▸ **REQUIREMENT**
From the listing below, copy out only the lines starting with the line that contains "You are a computer-use agent. The image" and going on through the line that contains "coord(96,194)", requests included. Shift every coordinate in the answers by subtracting 64.

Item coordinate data
○ ○ ○

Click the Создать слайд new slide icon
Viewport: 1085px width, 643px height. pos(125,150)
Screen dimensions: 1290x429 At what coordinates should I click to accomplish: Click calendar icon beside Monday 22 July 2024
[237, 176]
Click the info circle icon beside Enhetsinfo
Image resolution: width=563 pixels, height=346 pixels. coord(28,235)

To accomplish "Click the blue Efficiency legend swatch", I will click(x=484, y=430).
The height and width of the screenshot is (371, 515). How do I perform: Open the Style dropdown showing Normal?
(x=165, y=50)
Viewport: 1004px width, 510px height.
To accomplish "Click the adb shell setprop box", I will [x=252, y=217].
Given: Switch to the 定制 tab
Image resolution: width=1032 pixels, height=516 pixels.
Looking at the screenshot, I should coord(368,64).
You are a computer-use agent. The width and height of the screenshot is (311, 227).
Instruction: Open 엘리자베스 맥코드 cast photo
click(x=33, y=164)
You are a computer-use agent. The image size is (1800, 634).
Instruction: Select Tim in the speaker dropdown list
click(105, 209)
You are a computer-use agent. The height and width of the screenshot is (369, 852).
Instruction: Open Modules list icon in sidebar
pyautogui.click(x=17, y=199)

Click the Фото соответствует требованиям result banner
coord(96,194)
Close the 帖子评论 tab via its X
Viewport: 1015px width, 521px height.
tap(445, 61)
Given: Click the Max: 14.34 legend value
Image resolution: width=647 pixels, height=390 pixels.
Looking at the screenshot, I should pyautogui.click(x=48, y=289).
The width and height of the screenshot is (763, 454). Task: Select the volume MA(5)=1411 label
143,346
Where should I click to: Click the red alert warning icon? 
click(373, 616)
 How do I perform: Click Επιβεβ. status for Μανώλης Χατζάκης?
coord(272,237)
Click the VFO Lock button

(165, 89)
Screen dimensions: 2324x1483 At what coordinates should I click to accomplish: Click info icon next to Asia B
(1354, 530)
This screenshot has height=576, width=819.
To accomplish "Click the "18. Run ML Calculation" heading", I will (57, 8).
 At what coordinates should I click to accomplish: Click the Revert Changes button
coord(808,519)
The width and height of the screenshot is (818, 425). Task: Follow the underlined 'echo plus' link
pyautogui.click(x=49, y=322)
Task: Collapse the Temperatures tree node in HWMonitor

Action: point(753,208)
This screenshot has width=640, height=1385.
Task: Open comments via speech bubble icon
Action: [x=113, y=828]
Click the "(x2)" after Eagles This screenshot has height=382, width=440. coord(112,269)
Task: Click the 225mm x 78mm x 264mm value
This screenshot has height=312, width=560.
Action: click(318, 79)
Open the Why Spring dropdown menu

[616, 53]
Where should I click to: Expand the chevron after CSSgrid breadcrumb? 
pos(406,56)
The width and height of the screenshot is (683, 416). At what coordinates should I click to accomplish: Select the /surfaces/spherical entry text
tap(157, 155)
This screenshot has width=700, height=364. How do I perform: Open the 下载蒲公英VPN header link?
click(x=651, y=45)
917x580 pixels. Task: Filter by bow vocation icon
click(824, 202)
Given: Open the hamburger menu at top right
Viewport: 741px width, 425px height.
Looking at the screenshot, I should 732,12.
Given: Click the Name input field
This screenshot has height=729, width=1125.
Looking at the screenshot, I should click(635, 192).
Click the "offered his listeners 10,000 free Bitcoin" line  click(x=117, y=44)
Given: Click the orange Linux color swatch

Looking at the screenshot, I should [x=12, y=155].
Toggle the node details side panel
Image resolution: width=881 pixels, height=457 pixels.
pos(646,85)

○ ○ ○

▸ **FINISHED EXERCISE**
You are a computer-use agent. The image size is (1800, 634).
Instruction: Select Tim in the speaker dropdown list
click(41, 145)
You are a computer-use agent. The height and width of the screenshot is (369, 852).
Instruction: Open Modules list icon in sidebar
pyautogui.click(x=-47, y=135)

Click the Фото соответствует требованиям result banner
coord(32,130)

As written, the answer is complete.